Secondly, try choosing one food only – rice and red beans – for the whole week.  It’s not the cost that is important, it is the repetition.  Have it at lunch and in the evening – ten meals or so of the same.  If you cannot get hold of red beans, then kidney beans are similar and these are easy to get hold of.

Thirdly, restrict your liquid intake to water only, but make it difficult to get hold of, from a warm jug or in another way less refreshing.

Fourthly, imagine a life where you are considered worth almost nothing by society and you suffer physical abuse most days, whether it is from a teacher or from a relative.  Sometimes you think that this is the reason you are given rice and beans, while others are luckier.

Lastly, keep following this blog, as this is where the voices of young people living in extreme poverty are most often heard on the web, whether from remote rural or deprived slums.  Best of luck with living below the line.

You can find us on Facebook here.  Chrysalis tries to support these children living in extreme poverty by bringing them hope for a better future and developing their self-confidence and inherent talents.  The picture below shows a “Maggots and Weevils” party, where we raised the children’s rights issue about being given food fit to eat.  Our maggots were Wotsits and we used baked beans instead of red beans!

For more information on the Live Below the Line Campaign click here

Acholi Kids at the Maggots and Weevils Party – they ate rolls, baked beans and the maggots were Wotsit crisps!  We did the party to feed 50-60 local kids, but also to raise the profile of the type of fodd children are forced to eat in the slum districts.  Maggots are also poisonous, so dangerous for already weakened children.


2 thoughts on “Live Below the Line Campaign – An alternative way to participate

  1. I see one young lad has a World Vision T-Shirt..Does this organization not work with yours? Who is providing these children with the infected/infested food they are eating? I recognize the stamina and perseverance in children, youth who know how and what they need to do to survive..Is there not also a recycling program that could possibly be operated where the children go to work in the ‘dumps’ for salvaging…where they could operate a salvaging/recycling of usable items and feed a pig or two who could produce more and meat to eat?

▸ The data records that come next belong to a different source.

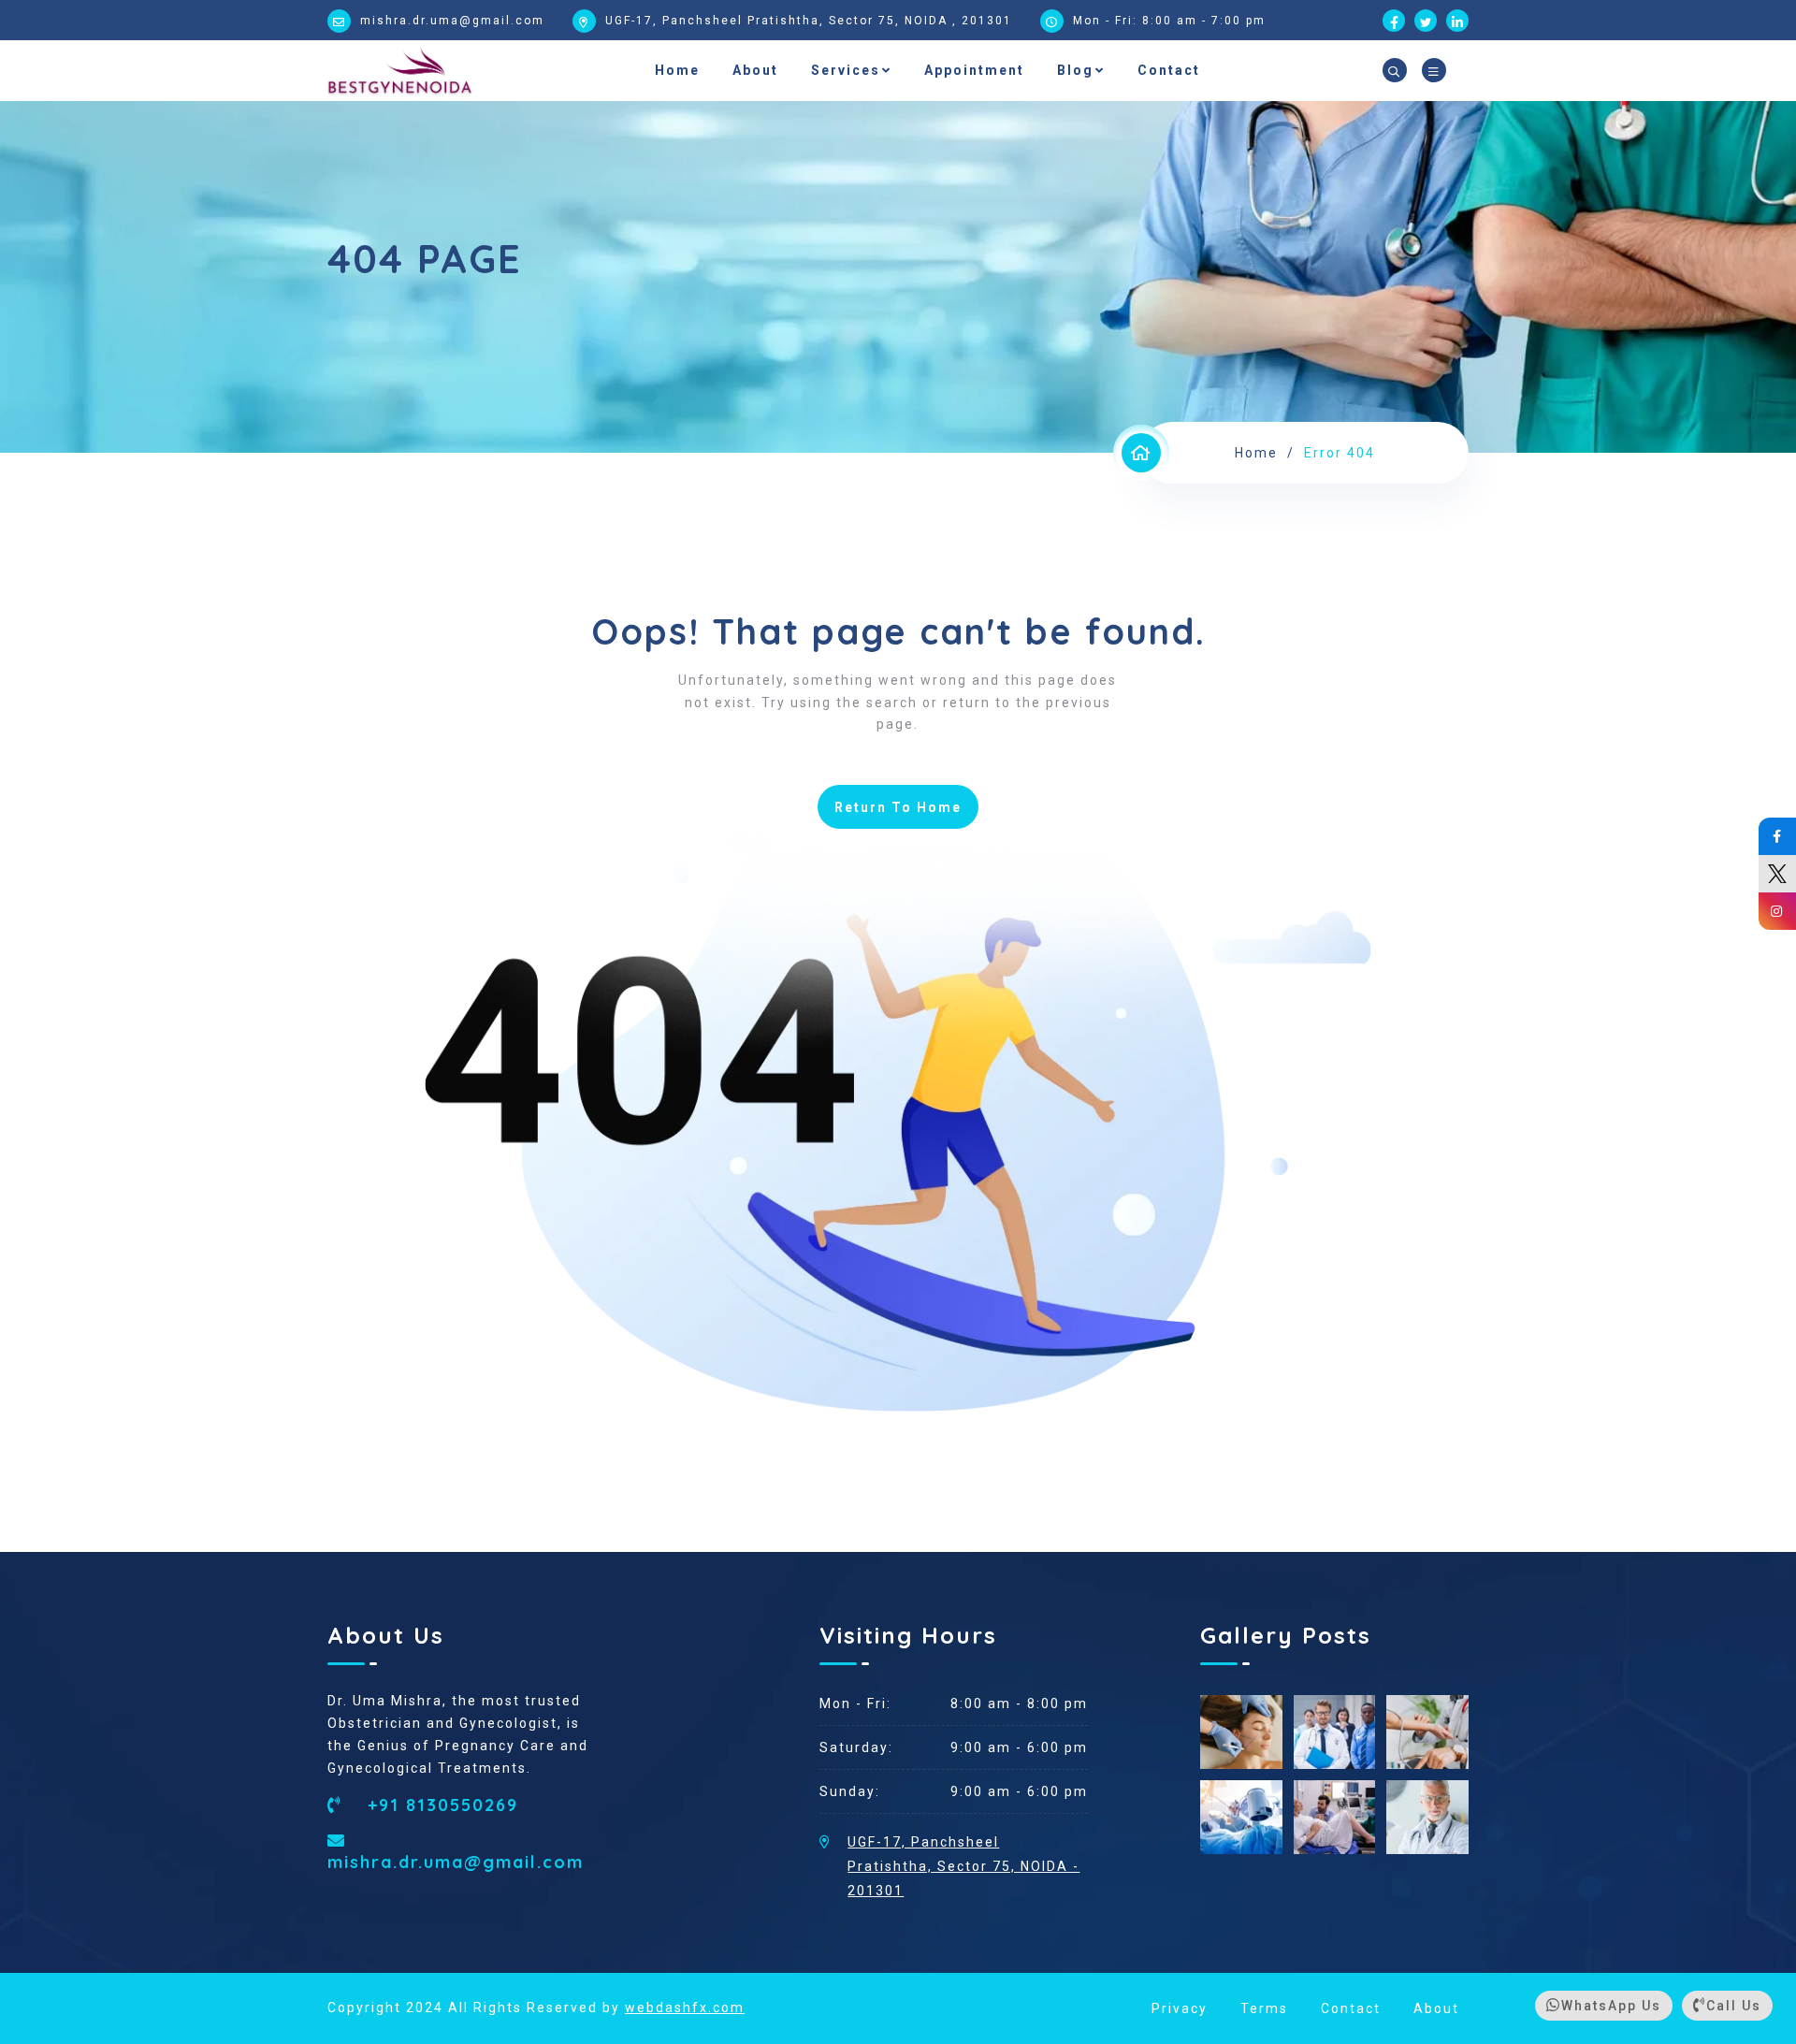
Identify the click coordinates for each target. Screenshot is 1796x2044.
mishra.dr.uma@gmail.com (452, 20)
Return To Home (898, 807)
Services (845, 70)
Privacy (1179, 2008)
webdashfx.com (685, 2007)
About (755, 70)
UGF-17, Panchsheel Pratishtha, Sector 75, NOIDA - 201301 (963, 1866)
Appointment (974, 70)
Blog (1075, 70)
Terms (1264, 2008)
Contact (1168, 70)
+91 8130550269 (439, 1805)
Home (677, 70)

  2. Thanks for your feedback and ideas.
    A lot of the clothes that the kids wear have passed through several hands and I don’t believe that World Vision have worked in the Acholi Quarter, at least not recently. I do hope that we can work with them in future, as they operate a very effective sponsorship programme.
    Regarding the food – the local schools serve sub-standard food for the children, but, to be fair food is expensive in Kampala and often the parents of the children renege on paying for their school fees and school food too, so the schools rarely make a profit here, even with the contaminated food. If you talk to children about the food quality, they will tell you that they are taught not to complain, but to eat and many will also have lived through famines in the rural areas. They also seemed very aware, though, what would cause them stomach upset and what would not.
    There is at least one piggery in the Acholi Quarter, which is profitable. The main issue with this is that pigs are expensive to maintain while they grow and often people will run out of money before they can make the pig profitable. Pig-breeding is also a very effective way of earning money, though you need to have a mother pig (obviously) and pigs can fetch 2m shillings full grown (£500). I like your idea of perhaps salvaging food for the pigs and perhaps making a business out of that…not certain whether anyone has tried that.